Esto es posible con dos resistencia en serie a la tensiòn de red, seguido de un puente rectificador adecuado para esa tensiòn (220/110VCA  1A o 2A), luego un optoacoplador (he utilizado un ILD 74 "que tenìa, es un Doble Fotoacoplador" sin embargo es posible utilizar un equivalente de caracteristicas similares.
- ESTE CIRCUITO EXCLUYE DE ESTA MANERA EL USO DE TRANSFORMADORES -
Aplicable a cualquier ingreso de PIC,AVR etc. (tambièn para Circuito Analogico).

SALUDOS A TODOS Y HASTA LA PROXIMA.



....en el FORO està un CIRCUITO DIMMER muy bièn desarrollado, si le interesa solo busquenlo.

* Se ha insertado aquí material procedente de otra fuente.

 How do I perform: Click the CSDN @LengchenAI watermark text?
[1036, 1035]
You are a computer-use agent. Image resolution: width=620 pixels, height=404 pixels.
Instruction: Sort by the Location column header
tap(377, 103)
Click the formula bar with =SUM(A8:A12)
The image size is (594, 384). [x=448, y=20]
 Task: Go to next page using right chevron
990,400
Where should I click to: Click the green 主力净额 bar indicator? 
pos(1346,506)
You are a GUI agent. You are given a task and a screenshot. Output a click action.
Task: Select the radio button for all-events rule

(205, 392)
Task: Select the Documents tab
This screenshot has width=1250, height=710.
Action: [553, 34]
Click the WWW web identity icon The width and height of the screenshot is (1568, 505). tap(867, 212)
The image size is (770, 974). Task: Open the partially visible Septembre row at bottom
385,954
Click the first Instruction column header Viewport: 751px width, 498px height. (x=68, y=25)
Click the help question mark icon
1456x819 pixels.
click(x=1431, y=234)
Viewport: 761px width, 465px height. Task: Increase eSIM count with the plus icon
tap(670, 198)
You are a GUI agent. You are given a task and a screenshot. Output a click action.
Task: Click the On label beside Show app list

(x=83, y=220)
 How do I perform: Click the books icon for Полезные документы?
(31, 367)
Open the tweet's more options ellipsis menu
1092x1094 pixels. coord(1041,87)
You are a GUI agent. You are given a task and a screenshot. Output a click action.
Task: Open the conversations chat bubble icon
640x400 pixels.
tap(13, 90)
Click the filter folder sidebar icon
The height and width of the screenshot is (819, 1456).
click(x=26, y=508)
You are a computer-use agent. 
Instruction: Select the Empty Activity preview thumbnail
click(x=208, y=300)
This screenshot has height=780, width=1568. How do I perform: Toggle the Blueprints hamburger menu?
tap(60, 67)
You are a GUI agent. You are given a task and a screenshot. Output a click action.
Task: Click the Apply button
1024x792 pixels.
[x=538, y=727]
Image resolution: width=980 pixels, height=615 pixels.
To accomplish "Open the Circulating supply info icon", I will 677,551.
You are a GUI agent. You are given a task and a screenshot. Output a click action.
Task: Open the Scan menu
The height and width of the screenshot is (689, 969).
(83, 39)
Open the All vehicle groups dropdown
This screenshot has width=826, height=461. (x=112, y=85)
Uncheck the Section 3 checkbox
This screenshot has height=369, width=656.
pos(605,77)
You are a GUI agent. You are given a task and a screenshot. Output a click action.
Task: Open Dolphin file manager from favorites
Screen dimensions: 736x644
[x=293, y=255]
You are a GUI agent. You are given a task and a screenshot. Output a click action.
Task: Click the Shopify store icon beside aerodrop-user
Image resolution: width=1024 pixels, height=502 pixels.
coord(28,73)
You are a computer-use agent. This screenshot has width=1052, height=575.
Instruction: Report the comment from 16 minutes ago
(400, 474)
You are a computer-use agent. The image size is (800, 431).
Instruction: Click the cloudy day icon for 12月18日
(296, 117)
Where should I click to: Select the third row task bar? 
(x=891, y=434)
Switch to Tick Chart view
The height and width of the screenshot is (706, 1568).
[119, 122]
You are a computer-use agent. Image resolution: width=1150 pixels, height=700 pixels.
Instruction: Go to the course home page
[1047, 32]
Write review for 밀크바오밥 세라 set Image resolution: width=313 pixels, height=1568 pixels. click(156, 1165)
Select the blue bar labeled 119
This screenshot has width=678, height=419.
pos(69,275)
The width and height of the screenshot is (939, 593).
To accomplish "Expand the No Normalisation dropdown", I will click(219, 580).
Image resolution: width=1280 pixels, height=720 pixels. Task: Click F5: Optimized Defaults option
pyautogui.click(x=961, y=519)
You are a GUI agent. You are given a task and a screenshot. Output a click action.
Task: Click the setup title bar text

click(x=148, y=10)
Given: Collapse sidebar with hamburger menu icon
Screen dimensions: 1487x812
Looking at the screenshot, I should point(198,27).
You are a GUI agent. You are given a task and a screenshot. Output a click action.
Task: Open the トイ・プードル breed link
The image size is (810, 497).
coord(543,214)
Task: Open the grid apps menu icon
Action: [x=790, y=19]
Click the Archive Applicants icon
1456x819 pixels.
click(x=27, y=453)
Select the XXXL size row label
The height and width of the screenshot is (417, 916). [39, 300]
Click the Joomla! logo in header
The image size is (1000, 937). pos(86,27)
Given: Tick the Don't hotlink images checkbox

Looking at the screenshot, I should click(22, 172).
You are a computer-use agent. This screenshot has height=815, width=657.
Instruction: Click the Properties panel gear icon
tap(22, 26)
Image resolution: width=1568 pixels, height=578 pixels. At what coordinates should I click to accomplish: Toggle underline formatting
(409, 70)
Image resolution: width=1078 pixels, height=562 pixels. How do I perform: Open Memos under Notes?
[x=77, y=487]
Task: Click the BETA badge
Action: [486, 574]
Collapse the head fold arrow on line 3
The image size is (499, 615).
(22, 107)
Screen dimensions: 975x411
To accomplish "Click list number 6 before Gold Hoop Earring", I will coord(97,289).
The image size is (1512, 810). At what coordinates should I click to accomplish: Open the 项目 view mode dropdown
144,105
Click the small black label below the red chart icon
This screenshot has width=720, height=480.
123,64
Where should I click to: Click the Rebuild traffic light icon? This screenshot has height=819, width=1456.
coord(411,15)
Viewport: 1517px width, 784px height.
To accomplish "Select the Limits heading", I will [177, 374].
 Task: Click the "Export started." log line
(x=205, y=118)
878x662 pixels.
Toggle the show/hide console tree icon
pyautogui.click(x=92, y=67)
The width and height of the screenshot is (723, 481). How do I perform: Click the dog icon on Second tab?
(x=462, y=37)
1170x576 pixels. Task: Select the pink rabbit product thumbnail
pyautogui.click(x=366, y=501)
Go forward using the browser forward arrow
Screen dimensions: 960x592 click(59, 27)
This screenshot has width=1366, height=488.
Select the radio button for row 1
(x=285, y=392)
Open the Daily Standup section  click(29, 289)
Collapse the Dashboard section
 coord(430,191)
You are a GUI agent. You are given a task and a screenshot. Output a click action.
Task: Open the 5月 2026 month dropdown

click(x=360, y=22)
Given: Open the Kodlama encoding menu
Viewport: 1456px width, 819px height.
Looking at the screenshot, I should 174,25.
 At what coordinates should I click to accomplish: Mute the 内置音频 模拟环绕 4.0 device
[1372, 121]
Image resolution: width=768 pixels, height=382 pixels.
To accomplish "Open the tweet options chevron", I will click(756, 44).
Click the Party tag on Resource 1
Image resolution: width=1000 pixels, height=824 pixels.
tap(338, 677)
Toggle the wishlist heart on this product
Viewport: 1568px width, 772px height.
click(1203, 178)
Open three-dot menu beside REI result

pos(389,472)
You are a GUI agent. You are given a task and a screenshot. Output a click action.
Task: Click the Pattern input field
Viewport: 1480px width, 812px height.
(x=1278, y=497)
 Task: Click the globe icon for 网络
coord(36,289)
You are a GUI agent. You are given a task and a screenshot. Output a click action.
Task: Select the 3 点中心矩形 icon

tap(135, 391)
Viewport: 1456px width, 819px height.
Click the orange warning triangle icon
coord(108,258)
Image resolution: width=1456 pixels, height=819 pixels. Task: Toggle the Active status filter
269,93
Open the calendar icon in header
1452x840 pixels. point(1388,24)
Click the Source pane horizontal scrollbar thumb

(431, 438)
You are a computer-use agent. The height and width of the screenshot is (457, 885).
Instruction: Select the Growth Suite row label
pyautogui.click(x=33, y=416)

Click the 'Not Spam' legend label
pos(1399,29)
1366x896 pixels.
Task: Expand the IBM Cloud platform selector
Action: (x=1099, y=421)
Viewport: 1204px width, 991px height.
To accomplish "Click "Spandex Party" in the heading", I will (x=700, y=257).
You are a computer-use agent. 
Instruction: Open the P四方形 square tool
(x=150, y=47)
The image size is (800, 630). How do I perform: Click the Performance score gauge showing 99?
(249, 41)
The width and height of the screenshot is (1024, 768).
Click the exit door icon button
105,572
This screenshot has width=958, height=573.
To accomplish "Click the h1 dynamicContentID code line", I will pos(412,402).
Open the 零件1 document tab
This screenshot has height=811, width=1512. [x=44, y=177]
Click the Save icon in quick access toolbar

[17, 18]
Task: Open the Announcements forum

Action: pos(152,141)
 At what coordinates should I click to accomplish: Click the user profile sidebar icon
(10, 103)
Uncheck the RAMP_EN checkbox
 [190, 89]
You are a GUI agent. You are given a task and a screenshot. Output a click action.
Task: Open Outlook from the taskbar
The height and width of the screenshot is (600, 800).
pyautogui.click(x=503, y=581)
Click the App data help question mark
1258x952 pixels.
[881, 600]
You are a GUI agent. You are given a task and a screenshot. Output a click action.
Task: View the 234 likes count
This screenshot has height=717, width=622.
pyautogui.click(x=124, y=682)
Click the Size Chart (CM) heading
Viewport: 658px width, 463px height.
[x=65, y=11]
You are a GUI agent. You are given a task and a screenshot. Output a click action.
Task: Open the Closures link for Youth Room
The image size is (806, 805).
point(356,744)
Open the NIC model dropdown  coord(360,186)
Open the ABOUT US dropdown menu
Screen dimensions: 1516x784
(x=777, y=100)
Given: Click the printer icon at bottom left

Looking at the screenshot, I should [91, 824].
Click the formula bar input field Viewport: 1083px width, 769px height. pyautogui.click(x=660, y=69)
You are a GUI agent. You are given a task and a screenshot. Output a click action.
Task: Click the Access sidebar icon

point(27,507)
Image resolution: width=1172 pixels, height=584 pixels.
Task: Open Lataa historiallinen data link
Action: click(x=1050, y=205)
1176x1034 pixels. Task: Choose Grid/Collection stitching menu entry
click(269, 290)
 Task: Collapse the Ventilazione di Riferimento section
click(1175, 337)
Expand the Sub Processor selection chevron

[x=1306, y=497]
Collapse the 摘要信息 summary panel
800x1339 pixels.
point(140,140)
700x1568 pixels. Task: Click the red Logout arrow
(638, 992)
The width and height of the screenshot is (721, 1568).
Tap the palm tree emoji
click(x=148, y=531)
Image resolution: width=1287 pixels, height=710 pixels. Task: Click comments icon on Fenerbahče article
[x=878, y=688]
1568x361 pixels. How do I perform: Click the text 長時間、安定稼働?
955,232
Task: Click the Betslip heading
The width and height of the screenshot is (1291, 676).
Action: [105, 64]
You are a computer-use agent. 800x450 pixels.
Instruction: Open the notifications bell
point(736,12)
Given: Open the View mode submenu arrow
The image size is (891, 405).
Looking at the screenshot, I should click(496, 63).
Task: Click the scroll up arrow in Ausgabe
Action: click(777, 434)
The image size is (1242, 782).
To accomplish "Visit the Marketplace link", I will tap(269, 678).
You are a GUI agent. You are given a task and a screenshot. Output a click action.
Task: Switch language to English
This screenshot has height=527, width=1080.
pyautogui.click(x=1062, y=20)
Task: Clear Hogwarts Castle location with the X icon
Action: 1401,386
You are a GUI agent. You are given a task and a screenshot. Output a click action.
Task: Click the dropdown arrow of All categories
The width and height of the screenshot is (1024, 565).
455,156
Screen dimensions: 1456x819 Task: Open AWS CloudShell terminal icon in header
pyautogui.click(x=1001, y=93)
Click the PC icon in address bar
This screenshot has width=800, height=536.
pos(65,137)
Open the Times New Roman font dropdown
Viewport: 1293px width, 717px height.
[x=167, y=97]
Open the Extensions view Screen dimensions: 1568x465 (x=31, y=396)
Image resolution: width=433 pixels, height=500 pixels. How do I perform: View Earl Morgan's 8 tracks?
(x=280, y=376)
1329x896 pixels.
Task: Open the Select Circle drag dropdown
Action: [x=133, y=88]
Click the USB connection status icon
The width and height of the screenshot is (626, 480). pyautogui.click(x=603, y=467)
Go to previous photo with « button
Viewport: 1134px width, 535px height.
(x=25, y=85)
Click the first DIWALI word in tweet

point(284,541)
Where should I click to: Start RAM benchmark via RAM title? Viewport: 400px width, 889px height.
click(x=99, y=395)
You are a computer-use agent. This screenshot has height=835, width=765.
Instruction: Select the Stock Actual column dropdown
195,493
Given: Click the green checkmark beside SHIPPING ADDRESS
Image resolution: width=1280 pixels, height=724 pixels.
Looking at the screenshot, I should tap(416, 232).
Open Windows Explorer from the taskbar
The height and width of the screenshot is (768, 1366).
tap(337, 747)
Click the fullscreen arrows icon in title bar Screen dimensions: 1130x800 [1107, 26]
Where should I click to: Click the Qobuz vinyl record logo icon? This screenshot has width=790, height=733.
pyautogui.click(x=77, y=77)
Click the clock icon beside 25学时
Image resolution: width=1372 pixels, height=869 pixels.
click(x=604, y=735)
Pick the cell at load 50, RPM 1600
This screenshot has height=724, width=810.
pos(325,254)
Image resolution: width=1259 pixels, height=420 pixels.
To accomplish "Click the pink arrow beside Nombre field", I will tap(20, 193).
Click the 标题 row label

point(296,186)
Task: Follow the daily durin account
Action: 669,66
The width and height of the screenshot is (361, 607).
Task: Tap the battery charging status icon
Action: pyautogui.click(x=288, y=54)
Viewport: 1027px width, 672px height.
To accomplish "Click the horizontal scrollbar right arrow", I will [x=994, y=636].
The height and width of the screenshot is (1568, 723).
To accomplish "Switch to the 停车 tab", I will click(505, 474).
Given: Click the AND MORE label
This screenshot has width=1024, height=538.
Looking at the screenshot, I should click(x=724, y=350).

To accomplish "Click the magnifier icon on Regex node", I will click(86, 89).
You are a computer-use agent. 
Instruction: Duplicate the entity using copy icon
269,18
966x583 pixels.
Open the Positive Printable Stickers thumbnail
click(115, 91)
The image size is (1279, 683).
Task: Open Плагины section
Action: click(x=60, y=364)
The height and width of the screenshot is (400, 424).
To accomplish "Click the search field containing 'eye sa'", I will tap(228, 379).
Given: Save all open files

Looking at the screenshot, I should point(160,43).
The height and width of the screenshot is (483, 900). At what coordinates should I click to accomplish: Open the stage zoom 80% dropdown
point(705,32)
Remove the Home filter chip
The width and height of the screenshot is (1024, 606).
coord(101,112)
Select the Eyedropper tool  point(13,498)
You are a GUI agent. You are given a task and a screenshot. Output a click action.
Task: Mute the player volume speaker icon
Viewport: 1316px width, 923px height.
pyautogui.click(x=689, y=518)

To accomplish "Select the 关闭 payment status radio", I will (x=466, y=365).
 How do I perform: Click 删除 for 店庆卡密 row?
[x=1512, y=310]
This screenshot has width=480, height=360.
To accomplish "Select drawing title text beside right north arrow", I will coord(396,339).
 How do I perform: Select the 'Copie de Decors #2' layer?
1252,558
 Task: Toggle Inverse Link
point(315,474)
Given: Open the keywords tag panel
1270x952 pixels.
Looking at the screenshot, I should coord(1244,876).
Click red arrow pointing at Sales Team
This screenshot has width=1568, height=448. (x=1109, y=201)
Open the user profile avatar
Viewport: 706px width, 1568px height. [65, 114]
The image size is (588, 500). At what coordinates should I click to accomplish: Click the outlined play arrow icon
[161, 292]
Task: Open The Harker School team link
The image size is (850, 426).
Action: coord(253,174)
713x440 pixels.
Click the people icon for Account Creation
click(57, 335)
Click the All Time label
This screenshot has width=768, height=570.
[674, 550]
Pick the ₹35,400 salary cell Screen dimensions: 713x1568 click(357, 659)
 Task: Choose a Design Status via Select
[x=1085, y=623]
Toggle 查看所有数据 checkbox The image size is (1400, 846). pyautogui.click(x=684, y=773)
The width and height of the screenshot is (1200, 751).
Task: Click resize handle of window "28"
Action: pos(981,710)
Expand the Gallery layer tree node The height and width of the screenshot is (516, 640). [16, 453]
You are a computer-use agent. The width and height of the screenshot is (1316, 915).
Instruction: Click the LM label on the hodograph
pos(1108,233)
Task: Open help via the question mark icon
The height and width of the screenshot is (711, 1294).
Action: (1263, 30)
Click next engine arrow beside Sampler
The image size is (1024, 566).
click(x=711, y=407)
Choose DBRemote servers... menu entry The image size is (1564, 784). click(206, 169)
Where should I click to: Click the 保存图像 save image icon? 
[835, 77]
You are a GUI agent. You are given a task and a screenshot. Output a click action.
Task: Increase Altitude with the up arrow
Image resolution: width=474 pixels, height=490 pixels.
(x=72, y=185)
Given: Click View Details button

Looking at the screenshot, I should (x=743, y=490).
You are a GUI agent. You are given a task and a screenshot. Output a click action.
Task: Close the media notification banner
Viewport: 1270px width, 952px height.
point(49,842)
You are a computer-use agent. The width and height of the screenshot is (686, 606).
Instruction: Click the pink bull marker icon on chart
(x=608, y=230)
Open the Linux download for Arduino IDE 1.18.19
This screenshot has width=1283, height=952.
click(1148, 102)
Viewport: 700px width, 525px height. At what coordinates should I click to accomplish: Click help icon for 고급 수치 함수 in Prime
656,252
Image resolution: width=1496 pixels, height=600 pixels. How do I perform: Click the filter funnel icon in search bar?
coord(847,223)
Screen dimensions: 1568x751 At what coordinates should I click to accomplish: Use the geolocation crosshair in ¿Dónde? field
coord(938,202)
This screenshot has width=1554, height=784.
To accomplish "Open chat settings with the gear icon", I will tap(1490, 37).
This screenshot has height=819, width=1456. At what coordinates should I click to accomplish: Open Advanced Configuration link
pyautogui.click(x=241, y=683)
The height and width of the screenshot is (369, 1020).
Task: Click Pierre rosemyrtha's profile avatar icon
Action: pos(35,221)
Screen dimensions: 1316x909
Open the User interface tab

El Autor es un grande del FORO. CHAU a todos.


----------



## Fogonazo (Feb 26, 2013)

Gracias por el aporte, pero ese esquema ya se encuentra comentado en el Foro y en varios post.


----------



## oztacen (Jul 29, 2014)

Le hice algunas modificaciones que garantiza su optimo funcionamiento y puede cambiar el tamaño del pulso. por ejemplo en mi caso use 1ms de pulso para capturarlo con el microcontrolador.
y los 74hc14 es para tener una salida limpia del comparador de voltaje. no es muy necesario. a la hora de implementarlo.el OPAM puede ser reemplazado por lm339, o lm311. este ultimo es mejor. pero uno trabaja con lo que encuentras.


----------